[OBJECTIVE] Update the part of the entries that opens with the line containing "Given: Click the 'ls /' command text" and closes with the line containing "Action: pos(1089,90)" by replacing "borders icon" with "shading icon", changing nothing else. Return only those lines.

╭─ MATERIAL SHOWN

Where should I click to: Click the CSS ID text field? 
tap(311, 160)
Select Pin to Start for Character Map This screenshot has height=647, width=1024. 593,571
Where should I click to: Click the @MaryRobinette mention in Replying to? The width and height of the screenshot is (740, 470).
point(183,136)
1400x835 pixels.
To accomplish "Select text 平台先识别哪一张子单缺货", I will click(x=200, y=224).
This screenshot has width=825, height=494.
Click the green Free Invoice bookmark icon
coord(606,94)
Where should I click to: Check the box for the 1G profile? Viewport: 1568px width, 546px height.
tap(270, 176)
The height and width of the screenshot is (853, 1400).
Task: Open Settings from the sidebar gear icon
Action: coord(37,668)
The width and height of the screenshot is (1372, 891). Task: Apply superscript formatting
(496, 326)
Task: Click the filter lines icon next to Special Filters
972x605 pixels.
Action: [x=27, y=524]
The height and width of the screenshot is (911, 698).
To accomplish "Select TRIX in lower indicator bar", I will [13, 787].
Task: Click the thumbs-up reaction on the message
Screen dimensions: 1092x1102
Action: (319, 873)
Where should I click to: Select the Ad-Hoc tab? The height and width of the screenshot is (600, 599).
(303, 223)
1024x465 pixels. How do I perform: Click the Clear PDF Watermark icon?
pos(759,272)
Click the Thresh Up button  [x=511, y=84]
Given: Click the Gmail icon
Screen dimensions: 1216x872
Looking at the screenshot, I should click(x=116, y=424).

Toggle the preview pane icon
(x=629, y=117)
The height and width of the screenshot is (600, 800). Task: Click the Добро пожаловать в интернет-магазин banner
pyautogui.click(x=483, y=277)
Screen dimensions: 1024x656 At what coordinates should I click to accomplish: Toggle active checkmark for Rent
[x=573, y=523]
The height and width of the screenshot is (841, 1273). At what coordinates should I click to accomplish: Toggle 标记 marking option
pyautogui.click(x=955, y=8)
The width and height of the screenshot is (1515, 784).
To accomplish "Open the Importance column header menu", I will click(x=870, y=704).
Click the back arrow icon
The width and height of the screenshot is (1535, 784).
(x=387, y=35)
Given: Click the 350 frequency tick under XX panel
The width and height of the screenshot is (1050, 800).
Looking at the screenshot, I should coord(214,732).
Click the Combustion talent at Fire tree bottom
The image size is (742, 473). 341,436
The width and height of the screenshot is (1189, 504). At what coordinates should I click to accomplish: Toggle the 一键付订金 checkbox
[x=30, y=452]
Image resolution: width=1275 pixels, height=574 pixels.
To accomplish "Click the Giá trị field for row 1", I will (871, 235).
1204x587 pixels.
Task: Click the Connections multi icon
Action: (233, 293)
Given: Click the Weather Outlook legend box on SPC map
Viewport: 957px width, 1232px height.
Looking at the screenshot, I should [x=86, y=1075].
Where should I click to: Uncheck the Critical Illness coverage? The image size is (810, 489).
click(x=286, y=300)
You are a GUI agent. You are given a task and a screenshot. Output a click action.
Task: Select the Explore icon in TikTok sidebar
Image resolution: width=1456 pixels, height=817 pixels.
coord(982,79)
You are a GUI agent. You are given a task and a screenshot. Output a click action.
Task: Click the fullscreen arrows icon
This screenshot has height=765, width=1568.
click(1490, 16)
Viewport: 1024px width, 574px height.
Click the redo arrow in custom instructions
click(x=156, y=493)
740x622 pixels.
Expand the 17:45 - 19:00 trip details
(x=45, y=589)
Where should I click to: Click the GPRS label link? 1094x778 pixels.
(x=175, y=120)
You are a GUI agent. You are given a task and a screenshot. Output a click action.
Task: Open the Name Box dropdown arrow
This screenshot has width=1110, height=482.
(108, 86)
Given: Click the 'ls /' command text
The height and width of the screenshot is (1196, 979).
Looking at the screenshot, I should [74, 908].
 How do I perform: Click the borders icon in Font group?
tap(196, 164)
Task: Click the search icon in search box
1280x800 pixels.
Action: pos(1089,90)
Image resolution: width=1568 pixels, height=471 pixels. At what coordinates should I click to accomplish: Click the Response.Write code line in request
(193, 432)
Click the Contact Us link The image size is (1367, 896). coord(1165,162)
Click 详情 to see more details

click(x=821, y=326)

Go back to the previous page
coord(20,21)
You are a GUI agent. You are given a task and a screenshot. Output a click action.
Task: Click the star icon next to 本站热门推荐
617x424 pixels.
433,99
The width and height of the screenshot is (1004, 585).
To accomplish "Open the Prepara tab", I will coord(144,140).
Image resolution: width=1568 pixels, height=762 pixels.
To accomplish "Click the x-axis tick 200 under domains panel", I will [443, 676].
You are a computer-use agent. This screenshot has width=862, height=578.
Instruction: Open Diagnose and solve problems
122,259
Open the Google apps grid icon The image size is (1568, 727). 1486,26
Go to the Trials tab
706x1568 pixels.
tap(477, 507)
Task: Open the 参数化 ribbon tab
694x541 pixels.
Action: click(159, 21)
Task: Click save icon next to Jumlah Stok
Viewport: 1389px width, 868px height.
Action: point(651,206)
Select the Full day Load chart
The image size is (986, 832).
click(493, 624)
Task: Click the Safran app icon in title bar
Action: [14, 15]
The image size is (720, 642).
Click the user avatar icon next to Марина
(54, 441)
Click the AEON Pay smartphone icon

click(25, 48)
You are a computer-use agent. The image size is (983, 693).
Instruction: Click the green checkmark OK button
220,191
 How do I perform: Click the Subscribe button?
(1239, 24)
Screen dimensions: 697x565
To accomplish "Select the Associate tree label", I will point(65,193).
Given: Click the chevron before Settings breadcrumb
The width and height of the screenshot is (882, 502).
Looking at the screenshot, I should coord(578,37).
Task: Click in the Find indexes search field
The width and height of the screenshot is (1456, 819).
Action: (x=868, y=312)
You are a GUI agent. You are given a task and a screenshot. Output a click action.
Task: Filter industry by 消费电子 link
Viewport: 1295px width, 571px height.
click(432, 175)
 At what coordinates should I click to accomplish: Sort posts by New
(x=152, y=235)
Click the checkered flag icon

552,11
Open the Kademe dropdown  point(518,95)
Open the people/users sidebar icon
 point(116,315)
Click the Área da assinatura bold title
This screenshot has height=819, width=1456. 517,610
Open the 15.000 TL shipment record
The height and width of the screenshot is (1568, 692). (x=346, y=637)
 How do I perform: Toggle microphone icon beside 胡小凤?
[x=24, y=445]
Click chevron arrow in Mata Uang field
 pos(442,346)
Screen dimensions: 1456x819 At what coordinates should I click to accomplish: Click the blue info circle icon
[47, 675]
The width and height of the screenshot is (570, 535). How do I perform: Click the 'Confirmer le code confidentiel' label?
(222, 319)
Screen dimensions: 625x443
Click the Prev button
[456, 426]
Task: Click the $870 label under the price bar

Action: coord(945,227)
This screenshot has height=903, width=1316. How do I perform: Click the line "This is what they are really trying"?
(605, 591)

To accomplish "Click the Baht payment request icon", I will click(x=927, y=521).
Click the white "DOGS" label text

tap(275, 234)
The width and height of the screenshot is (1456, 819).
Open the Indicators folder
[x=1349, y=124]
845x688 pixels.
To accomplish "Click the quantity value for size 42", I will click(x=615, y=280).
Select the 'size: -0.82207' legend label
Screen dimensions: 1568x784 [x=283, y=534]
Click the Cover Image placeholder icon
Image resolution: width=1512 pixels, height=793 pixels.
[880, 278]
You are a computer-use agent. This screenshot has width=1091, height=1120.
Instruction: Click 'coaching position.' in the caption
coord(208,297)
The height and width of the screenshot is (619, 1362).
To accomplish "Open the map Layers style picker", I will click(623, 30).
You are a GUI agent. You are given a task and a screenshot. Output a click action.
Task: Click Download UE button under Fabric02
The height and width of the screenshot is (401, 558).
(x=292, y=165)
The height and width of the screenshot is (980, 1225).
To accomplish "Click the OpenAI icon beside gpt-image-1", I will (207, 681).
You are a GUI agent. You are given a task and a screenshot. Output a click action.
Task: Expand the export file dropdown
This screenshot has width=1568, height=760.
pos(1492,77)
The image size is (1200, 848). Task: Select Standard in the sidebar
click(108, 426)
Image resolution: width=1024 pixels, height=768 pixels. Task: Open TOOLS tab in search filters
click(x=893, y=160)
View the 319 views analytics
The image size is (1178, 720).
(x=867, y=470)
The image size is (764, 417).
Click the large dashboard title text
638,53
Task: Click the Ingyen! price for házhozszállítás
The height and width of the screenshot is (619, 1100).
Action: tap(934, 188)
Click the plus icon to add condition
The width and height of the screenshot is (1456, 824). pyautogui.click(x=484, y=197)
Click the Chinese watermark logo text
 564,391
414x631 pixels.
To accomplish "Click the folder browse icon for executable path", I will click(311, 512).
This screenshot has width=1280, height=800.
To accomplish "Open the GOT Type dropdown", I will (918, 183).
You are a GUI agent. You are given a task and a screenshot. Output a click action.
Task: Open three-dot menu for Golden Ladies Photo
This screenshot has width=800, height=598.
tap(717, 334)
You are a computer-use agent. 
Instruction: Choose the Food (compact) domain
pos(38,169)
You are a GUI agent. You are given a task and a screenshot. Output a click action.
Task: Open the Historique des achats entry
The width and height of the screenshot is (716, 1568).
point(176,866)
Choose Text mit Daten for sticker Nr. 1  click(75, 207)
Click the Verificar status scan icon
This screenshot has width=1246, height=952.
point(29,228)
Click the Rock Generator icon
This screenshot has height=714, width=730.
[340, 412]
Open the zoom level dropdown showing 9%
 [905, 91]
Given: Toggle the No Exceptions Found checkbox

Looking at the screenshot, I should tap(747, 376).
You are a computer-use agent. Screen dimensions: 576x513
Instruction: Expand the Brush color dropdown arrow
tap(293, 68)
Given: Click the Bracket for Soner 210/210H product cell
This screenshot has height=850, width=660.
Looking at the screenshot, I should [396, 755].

╰─

[RESPONSE TO THIS EXERCISE]
Given: Click the 'ls /' command text
The height and width of the screenshot is (1196, 979).
Looking at the screenshot, I should [74, 908].
 How do I perform: Click the shading icon in Font group?
tap(196, 164)
Task: Click the search icon in search box
1280x800 pixels.
Action: pos(1089,90)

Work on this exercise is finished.